Fake vaccine cards and American selfishness

Republican pollster Frank Luntz met last weekend with 17 vaccine-resisting Trump voters to better understand why they won’t take the simple step of protecting themselves and their fellow citizens.

Their answers were predictably ignorant. One guy said, “I mean, we’re just going to be shot up and shot up and shot up. We can’t live like this. This is not sustainable.” One woman complained about “being bullied, being humiliated, basically, by the media. I don’t really see the point in getting it if nothing is going to change, and I haven’t gotten sick.”

But the piece de resistance was their enthused opinion about fake vaccination cards. They want one. If they were to get one, think of all the freedom they would have.

The cult of American selfishness is truly a phenomenon to behold. One woman in the Luntz focus group said she’s “1,000 percent” in favor of obtaining a fake card with the CDC logo (widely available these days on eBay and elsewhere) so that she could do anything she wants. And one guy said, “If I have a fake vaccine card, yeah, I can go anywhere,” especially to ballgames in parks — like Yankee Stadium — that currently require proof of vaccination. Others at the focus group table shared their desire to go to concerts or go on trips where proof of shots is mandatory.

These people are contemptible.

Their concern for the community is zero. Their self-absorption is total. Their determination to commit fraud and walk among us — to breathe among us — will spread COVID-19 (especially the variants), extend the pandemic, sicken more people and kill more people. Every health expert says this, but alas, as we well know, Freedom-lovers don’t like it when the “elites” try to “bully” them.

Ask yourself this question: As life incrementally returns to something resembling normal, would you want to eat inside a restaurant next to an unvaccinated idiot with a fake CDC card? Or stand shoulder to shoulder at a concert? As Nenette Day, an assistant special agent in the federal Department of Health and Human Services inspector general’s office, reportedly says, “It disturbs me, having been in law enforcement this long, this flippant attitude that people have.”

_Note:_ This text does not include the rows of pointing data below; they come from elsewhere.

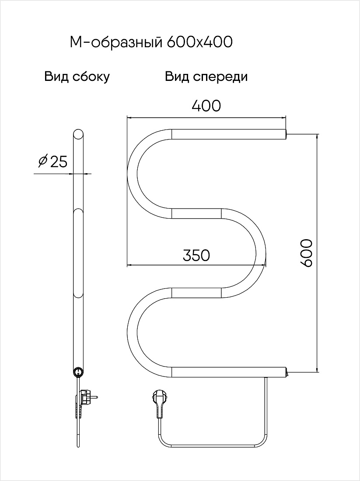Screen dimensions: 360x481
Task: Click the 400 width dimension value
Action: point(206,106)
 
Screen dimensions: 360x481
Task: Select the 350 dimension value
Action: point(196,255)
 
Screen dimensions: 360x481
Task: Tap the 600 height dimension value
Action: point(306,253)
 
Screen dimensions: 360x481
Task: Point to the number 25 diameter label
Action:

What explains this flippancy? It doesn’t take a genius to connect the dots.

There is much to admire in the American creed, as we who love this country can attest. But the pandemic continues to expose the worst of us — most notably our selfish individualism. There’s a crackpot belief, shared by millions, that “freedom” is a license to be irresponsible toward others, and that any requirement to care for the welfare of others is some kind of commie nanny-state diktat.

After all, one of the bibles on the American right is Ayn Rand’s The Virtues of Selfishness (“To hold one’s own life as one’s ultimate value, and one’s own happiness as one’s highest purpose, are two aspects of the same achievement”). And the current icon is Donald Trump, who codified selfishness last year when he said, “I don’t take responsibility at all.” In normal times, these strains of individualism are merely obnoxious. Today, they’re downright dangerous.

President Biden is demonstrating that government can actually work — more than 200 million vaccination shots in less than 100 days — but his administration can’t bring America back on a decent timetable if so many people plan to “own the libs” by obtaining fake vaxx cards and spreading more disease. Haven’t we suffered enough already?

Tammy from Virginia said in the Luntz focus group, “I was zero (on) the vaccine. I’m still a zero.” Yes, she certainly is.

Excuse me if that sounds like “bullying.” I’m just thinking of the welfare of others, even if Tammy is not.